The Board of Supervisors on Wednesday revisited the issue of proposed changes to the county code aimed at further defining types of kennels and supplemental regulations.
Several kennel owners attended the board's work session during which supervisors discussed the issue but made no final recommendation. Supervisors plan to revisit the matter at their Jan. 15 meeting, at which point the public hearing on the proposed changes continues.
Supervisors also heard from Alice Harrington, a legislative liaison for the Virginia Federation of Dog Clubs and Breeders, who appeared on behalf of the kennel owners.
"We're just concerned that there seems to be a level of interest in regulating dog breeders that we don't see in other places," Harrington said. "I wonder what problem are you trying to solve and maybe there's a different way to go about it."
State law already regulates dog breeders and kennels, Harrington said.
"As you see it there's no need to regulate more than what the state is already regulating, is that what you're saying?" asked board Chairman Archie Fox, to which Harrington concurred.
Harrington also questioned the definition of commercial breeder as used to describe certain kennel operators.
Zoning Administrator Erick Moore gave supervisors information as the board requested at its last meeting. Moore provided a chart showing how other localities such as the counties of Loudoun, Frederick, Fauquier, Albemarle, Clarke and Rappahannock handle kennels.
State code already imposes some requirements on kennels, such as registration as businesses with the local commissioners of the revenue.

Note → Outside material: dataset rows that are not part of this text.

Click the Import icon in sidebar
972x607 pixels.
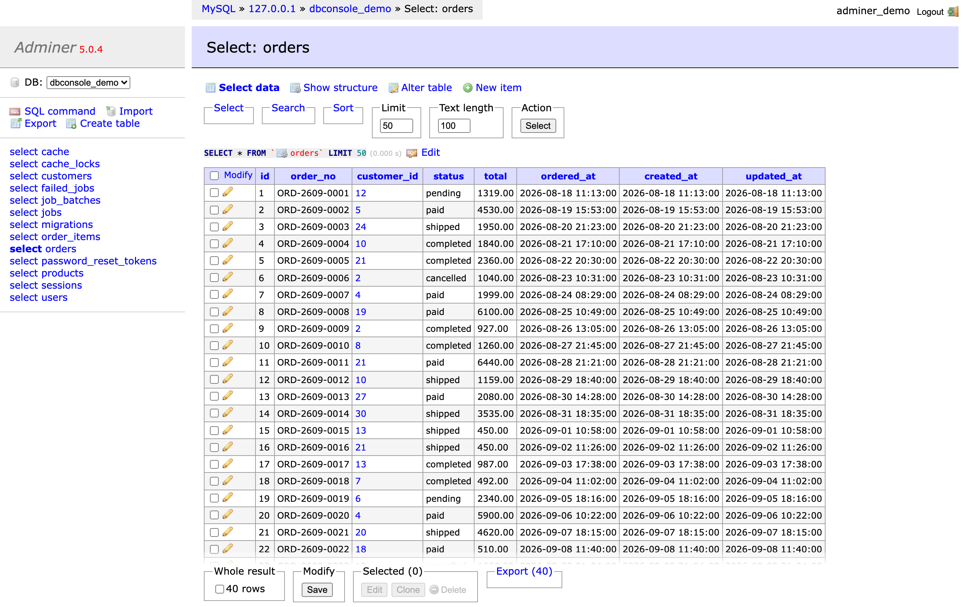111,111
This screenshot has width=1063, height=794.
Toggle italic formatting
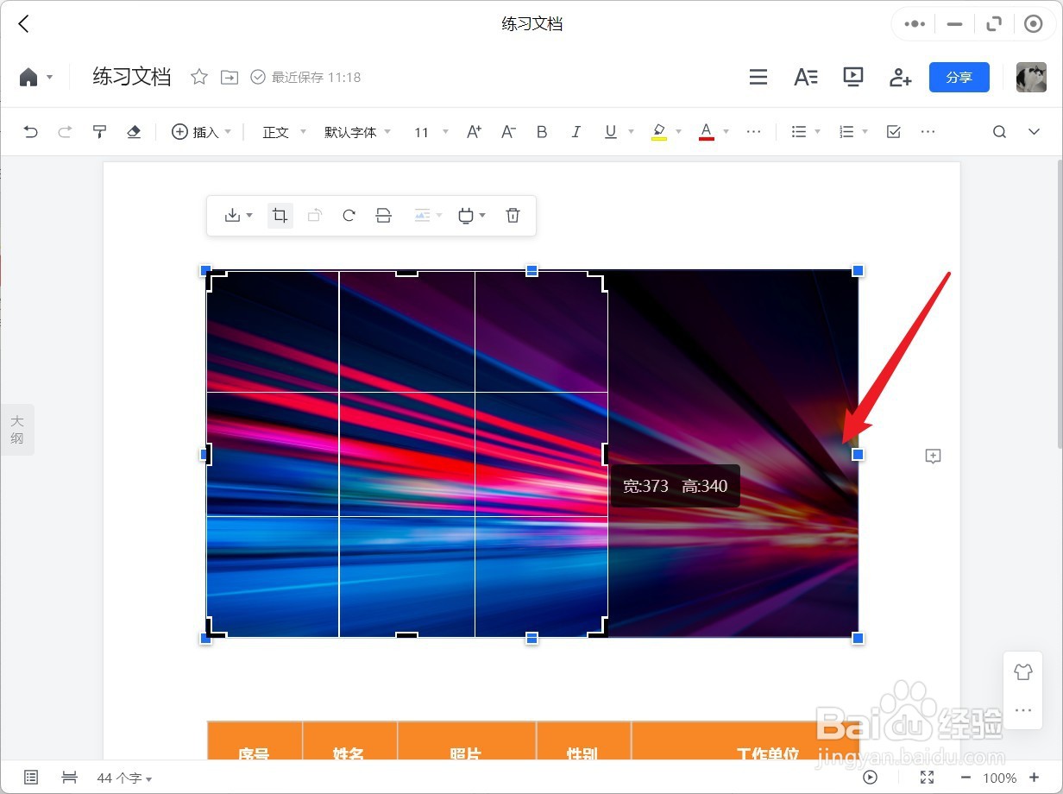point(576,131)
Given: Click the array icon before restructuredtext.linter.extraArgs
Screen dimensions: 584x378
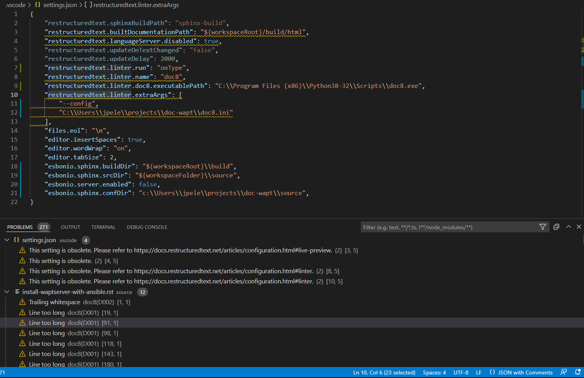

Moore noted Warren County would impose less stringent rules than those in some other localities. An animal control officer with the county sheriff's office had told Moore he could include more regulations on kennels. Animal control officers monitor some but not all state rules.
Like Frederick County, Warren County uses a sliding scale to determine the allowable number of dogs in a kennel depending on the site acres.
Supervisor Linda Glavis asked Moore if the county had any kennels operating in the residential district.
"Not legally," Moore replied, but noted some operate in the agricultural district with a conditional-use permit.
The county received a complaint of a kennel run in a residential area on a small lot. The kennel had 10 to 15 dogs, Moore said. However, since most dogs were under 6 months old the county couldn't under current regulations require the kennel to obtain a permit.
Moore also provided a list of the conditional-use permits issued for kennels since 1986, the number of conditions, the proposed maximum amount of dogs allowed and type of operation. Moore also explained the proposed regulations, if approved, would render several operating kennels not compliant with current rules.
State code also requires kennels provide proof of animal vaccinations and that dogs are certified as old enough to breed, according to Moore. The county doesn't have such information from the operating kennels, Moore said.
This summer Moore responded to complaints that a resident operated a kennel without a permit. Moore found nearly a dozen dogs were being housed in crates smaller than adequate under state code.
At the end of the discussion, Fox noted the board needed to continue to look at the proposed regulations further. Moore would address any other concerns or questions raised by the board in advance of their next meeting.
"More regulation's not always better," Fox said. "In fact most of the time less regulations are much better."